House debates

Tuesday, 30 June 2026

Matters of Public Importance

Senior Australians

3:36 pm

Photo of Sam RaeSam Rae (Hawke, Australian Labor Party, Minister for Aged Care and Seniors) | Hansard source

Forgive me, Deputy Speaker, if I find today's MPI and the member for Gippsland's carry on a little hard to swallow, because here is what those opposite have chosen to do: they've walked away from the bipartisanship we built around older Australians. And this week, as this parliament prepares to take the next steps in rebuilding the very system that they hollowed out, they've decided that older Australians are worth a cheap political stunt rather than showing up to work together to work hard on supporting older Australians to rebuild the system that they rely upon. We don't accept that—we never have. Where they choose division, we choose delivery, and we've got the record to prove it. Rebuilding a system that a royal commission called a national shame doesn't happen overnight; you do it brick by brick.

So let me lay out the building blocks of the new system—everything that we've achieved in four years after that miserable decade of neglect: a new Aged Care Act, the first full rebuild of the Act since 1997 that, as of 1 November last year, wrote the rights of older Australians into law for the first time in this nation's history; stronger standards; a regulator with teeth. The very first bill that we passed in the 47th parliament was an aged-care bill. We launched Support at Home alongside the new act to replace the old Home Care Packages program, a way to make aged care a government service that will be around when the member for Gippsland needs it, when I need it, and when all of our children need it. Already, in just eight months, tens of thousands more older Australians are getting care where they actually want to be—in their own homes. Wait times are coming down in the order of months. There are an extra 83,000 packages that, as of today, have now been fully rolled out to get people care where they need it, sooner.

Once that system started in November, we did what Labor governments always do; we listened to older people's experiences, we refined, in this year's budget we invested so that no older Australian will pay a cent out of pocket for clinical care under our Support at Home program. We've delivered a package of consumer protections so people get a fair go on prices and a clear statement of exactly what they're paying for. We've digitised the hardship process so the people doing it toughest aren't drowning in paperwork to prove it. The workers—we inherited a workforce that had been told for years that it simply wasn't worth more. Carers said, 'I could get paid more working on the checkout at Aldi.' We didn't think that was acceptable, so in four years we've invested nearly $18 billion to fund the largest pay rises in the history of aged care. The average registered nurse on the award is now $28,000 better off every year, and that goes up again tomorrow. We put registered nurses back in nursing homes around the clock. We lifted care minutes. There are now millions of hours of extra care being delivered to older Australians that simply weren't there before. We know that when we value our workers, when we pay them what they're worth and when we support them to have long careers in the sector, older Australians get better aged care.

========================

> Exercise set
[1] From the speech on senior Australians, list the steps the government says it took after the new system began in November and it had listened to older people's experiences.
[2] Pick up the speech on senior Australians after its last sentence and continue it.

========================

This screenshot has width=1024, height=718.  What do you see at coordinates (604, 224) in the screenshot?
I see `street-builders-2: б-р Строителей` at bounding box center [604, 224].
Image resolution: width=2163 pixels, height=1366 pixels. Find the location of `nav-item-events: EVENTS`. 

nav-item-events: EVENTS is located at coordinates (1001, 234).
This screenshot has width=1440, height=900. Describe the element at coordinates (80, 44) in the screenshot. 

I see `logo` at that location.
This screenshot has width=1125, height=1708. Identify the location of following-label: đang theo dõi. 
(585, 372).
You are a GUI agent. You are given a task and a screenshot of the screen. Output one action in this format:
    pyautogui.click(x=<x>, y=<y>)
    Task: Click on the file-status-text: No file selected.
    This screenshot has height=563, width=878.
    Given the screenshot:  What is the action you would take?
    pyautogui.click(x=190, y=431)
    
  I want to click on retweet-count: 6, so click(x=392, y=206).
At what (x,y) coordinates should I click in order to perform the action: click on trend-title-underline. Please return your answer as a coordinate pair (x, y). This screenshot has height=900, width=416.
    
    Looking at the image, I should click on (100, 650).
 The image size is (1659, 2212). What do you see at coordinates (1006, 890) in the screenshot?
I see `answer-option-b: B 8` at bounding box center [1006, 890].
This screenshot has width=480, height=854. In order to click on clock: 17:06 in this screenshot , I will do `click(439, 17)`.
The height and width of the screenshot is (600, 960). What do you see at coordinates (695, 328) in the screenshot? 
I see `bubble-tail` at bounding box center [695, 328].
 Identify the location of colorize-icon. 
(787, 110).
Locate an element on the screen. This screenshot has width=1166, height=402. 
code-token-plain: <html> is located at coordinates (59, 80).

========================

> Answers to the exercises
[1]
- Investing in this year's budget so that no older Australian pays anything out of pocket for clinical care under Support at Home
- Delivering a package of consumer protections so people get a fair go on prices and a clear statement of what they are paying for
- Digitizing the hardship process so those doing it toughest are not burdened with paperwork to prove it

[2]
We've invested in the buildings. This is where years of underinvestment has a particularly long tail. It takes anywhere from five to seven years from inception to delivery of a new aged-care home, so to say we're still playing catch up would be an understatement. But we're ambitious about moving towards delivering the 10,000 new aged-care beds this country needs every year to keep pace with our growing population, so we've invested more than $1 billion through the Aged Care Capital Assistance program—more aged-care infrastructure investment than any government in our nation's history. That means new homes, new beds in the communities that need them most. We're making aged care work for every Australian. This week, the government will move to establish Australia's first permanent Aboriginal and Torres Strait Islander aged-care commissioner—a dedicated, independent voice for First Nations elders built into the architecture of the system to ensure that they are central to the care that they receive.

We're not finished. Next year, this Labor government will invest $47 billion in aged care, the single largest aged-care investment this country has ever made, and it will keep going up every year after that. Those opposite are stopping at nothing to frighten older Australians about how that gets paid for. Every dollar we ask for through the changes to the private health insurance arrangements for older Australians goes straight back into the aged-care system—every single cent—so that, when an older Australian needs aged care, it's there for them. That's the deal we've made. We're reinvesting in the care people will genuinely need rather than leaving them to find it in the system the royal commission called 'neglect'.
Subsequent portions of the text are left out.